Return the lines from the start of the data through the line with "绍兴市 (809, 452)". Include both of those lines and no others.

**Exercise data:**
____________________

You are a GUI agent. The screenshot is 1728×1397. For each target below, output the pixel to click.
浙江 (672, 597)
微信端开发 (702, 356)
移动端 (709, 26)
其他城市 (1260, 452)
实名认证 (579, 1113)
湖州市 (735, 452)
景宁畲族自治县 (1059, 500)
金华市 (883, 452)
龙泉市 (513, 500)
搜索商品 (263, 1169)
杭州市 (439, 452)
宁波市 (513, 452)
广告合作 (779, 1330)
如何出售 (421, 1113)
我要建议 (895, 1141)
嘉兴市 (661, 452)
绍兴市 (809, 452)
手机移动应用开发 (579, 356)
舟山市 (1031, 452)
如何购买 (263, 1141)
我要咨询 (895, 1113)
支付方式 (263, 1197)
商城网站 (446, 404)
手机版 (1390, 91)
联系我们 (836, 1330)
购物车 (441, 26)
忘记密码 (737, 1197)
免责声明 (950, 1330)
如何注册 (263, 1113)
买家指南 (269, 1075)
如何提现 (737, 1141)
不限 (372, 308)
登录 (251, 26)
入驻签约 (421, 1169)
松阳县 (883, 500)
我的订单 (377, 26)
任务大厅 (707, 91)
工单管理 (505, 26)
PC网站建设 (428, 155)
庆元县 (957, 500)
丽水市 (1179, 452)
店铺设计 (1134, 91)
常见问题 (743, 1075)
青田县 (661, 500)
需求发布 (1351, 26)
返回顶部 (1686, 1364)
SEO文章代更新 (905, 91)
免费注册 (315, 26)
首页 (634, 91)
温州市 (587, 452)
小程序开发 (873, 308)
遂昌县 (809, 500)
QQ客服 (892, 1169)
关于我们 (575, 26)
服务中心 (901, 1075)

____________________

**Task response:**
You are a GUI agent. The screenshot is 1728×1397. For each target below, output the pixel to click.
浙江 (672, 597)
微信端开发 (702, 356)
移动端 (709, 26)
其他城市 (1260, 452)
实名认证 (579, 1113)
湖州市 (735, 452)
景宁畲族自治县 (1059, 500)
金华市 (883, 452)
龙泉市 (513, 500)
搜索商品 (263, 1169)
杭州市 (439, 452)
宁波市 (513, 452)
广告合作 (779, 1330)
如何出售 (421, 1113)
我要建议 (895, 1141)
嘉兴市 (661, 452)
绍兴市 (809, 452)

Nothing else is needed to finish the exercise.